BRUSSELS (Reuters) - European Union leaders rejected a mass bail-out of central and eastern European countries on Sunday, but held out the prospect of bringing them under the protection of the euro zone more quickly.
At a summit called to bridge differences over how to handle the global economic crisis, leaders made a new commitment to the EU’s single market — a response to fears that any protectionist moves to prop up national industries would undermine EU unity.
In a bid to unclog credit flow to the withering economy, the leaders backed European Commission guidelines issued last week on the treatment of toxic assets in banks, and will formally endorse the recommendations in two weeks.
They also supported a call by a study group led by former French central bank governor Jacques de Larosiere to create two bodies to coordinate oversight of financial institutions across Europe to avoid a repeat of the credit crunch.
Hungary had led calls for a 180-billion-euro ($228 billion) aid package to rescue east European economies whose currencies have been battered in the economic downturn, and called for the two-year preparatory phase for euro membership to be shortened.

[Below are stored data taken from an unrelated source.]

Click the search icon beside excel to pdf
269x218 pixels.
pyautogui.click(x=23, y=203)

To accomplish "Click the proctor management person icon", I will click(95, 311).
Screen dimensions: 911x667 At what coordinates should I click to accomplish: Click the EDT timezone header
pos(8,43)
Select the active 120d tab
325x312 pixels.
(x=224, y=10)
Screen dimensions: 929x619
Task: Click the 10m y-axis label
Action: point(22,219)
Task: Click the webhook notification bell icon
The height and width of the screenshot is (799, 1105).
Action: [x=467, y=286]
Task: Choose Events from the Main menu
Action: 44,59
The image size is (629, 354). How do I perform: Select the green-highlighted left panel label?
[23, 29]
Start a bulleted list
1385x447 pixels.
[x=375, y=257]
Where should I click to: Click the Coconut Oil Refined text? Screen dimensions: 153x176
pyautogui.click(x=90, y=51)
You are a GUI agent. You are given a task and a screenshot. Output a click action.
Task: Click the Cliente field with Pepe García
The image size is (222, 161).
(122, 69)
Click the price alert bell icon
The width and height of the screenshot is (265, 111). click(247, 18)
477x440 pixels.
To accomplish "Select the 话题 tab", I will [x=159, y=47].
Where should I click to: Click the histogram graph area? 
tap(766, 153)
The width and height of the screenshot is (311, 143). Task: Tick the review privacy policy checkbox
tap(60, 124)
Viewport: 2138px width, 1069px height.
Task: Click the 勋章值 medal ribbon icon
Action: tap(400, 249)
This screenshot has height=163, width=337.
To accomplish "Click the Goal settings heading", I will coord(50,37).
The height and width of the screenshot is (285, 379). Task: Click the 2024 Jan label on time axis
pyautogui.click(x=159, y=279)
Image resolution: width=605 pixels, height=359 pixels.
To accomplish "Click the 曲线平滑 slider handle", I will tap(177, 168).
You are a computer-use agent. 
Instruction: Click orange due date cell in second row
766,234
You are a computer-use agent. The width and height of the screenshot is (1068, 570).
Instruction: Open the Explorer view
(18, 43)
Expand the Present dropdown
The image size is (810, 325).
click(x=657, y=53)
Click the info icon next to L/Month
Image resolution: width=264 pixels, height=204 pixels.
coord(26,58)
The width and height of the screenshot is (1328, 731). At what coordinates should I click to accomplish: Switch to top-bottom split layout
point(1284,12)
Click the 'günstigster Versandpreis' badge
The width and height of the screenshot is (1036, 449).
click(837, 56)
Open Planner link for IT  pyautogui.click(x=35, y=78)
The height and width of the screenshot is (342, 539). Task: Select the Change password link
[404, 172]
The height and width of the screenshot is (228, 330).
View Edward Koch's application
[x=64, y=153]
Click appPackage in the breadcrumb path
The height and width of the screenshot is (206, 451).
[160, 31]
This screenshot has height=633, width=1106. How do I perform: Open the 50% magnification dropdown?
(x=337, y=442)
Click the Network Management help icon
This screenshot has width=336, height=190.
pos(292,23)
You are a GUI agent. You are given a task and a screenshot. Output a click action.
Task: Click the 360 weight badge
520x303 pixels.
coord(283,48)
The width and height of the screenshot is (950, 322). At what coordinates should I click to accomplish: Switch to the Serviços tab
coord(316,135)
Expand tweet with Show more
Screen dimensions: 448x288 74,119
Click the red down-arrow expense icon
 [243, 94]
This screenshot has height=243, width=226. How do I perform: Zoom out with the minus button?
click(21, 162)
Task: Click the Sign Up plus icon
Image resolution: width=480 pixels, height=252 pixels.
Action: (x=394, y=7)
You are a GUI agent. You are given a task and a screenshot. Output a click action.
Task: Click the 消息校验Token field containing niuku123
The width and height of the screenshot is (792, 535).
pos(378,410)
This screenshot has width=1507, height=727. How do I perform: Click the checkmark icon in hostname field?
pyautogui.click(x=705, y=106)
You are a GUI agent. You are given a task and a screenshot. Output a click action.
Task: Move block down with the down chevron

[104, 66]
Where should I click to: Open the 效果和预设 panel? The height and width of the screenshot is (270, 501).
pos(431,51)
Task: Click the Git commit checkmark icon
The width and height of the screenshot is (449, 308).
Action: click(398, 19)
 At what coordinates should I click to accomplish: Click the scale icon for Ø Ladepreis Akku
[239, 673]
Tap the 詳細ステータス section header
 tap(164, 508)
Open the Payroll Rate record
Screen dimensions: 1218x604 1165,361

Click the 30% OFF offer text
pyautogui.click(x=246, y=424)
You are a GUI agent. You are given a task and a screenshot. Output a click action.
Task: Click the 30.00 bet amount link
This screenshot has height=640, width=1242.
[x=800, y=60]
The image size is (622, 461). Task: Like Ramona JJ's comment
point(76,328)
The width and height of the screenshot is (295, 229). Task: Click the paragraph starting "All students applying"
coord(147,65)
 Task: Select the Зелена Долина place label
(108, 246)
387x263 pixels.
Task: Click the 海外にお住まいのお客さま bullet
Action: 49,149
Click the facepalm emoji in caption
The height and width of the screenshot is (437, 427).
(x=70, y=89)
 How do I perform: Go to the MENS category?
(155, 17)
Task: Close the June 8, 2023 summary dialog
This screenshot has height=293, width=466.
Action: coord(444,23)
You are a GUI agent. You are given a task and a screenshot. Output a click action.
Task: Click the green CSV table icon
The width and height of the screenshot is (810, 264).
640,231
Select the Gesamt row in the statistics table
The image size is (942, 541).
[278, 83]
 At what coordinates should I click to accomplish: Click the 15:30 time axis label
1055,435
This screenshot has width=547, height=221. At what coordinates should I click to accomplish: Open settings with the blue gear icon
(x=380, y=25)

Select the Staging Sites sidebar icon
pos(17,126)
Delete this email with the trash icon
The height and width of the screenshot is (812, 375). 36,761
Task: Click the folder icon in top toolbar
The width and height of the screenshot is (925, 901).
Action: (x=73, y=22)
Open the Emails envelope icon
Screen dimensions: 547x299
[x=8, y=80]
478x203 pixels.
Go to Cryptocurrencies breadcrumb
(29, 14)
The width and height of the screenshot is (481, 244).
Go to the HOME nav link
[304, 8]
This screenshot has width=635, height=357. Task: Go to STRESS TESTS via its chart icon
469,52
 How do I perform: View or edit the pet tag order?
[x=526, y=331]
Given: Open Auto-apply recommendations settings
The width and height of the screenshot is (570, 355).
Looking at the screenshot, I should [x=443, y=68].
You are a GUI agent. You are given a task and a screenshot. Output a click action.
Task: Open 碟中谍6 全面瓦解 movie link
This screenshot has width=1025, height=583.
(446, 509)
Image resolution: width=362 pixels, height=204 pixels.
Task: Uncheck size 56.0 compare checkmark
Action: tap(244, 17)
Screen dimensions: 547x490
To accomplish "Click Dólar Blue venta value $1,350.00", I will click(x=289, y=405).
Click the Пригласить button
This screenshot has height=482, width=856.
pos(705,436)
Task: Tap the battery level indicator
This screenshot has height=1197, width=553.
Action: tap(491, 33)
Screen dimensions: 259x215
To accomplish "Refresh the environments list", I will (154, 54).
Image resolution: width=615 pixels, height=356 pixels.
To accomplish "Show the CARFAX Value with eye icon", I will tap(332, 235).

“We should not allow a new ‘Iron Curtain’ to ... divide Europe into two parts,” Hungarian Prime Minister Ferenc Gyurcsany said, warning of the growing divisions between rich and poor countries because of the economic crisis.
German Chancellor Angela Merkel said there could be no change to EU treaty rules requiring applicants to get their economies into shape for the single currency zone, but indicated the process could be accelerated.
All applicant countries must demonstrate their currency’s stability by putting it in the Exchange Rate Mechanism 2 currency grid for two years before admission to the euro.
“There are requests to enter ERM 2 faster,” Merkel said. “We can have a look at that.”
French President Nicolas Sarkozy also backed away from a quick change to existing rules, but said: “In the future, when the crisis is over, should we look and see what we have learnt from the crisis ... to see if we should integrate new criteria.”
Hungary, Poland, Bulgaria, Romania, the Czech Republic and the three Baltic states are all would-be euro zone members.
Gyurcsany said it was time to unify Europe, as happened when communist rule ended in eastern Europe two decades ago.
“At the beginning of the 90s, we reunified Europe. Now it is another challenge — whether we can unify Europe in terms of financing and its economy,” he said.
Despite his remarks, the summit agreed merely to look at helping any countries in difficulty on a case-by-case basis, rejecting a regional approach because of the differing situations of the individual economies.
Addressing concerns of protectionism, leaders said the single market should be used as an engine for economic recovery.
“We agreed that, as much as possible, we should use the single market as a motor for growth,” said Czech Prime Minister Mirek Topolanek, whose country holds the rotating EU presidency.
But Eurochambers, a lobby group that speaks for 19 million firms in 45 European countries, said the leaders had achieved little.
“This summit was yet another rather unproductive political showpiece, bringing no concrete solutions to the dramatic economic situation and showing a worrying lack of economic coordination among member states,” said Eurochambers’ secretary general, Arnaldo Abruzzini.
The Union is split between rich countries such as France that want to buoy industry, especially carmakers, and poorer ones — largely in the east — that cannot afford such bail-outs.
Germany, the bloc’s biggest economy, has said EU nations must be ready to help each other but has not explained how. It has resisted proposals such as issuing a eurozone bond to raise funds for worse-off members of the currency zone.
A French scheme to provide 6 billion euros in state loans to its carmakers on the proviso they will not shift production elsewhere has prompted fears that EU governments will rush to protect their own industries at the expenses of others.
The EU Commission has backed the French scheme, noting the loans do not contain any formal conditions on the location of activities, but has said it will monitor events closely.
Topolanek, who had a noisy row with Sarkozy over comments by the French leader suggesting that French carmakers should avoid shifting activities east, said the row had been set aside.
“We do not identify any case of protectionism in a member state,” he told the final news conference.
But Eurochambers was skeptical:
“Declarations that protectionist measures have not been taken so far and that competition rules will be respected must be followed by evidence: specific sectoral bailouts certainly don’t go in the right direction,” said Abruzzini.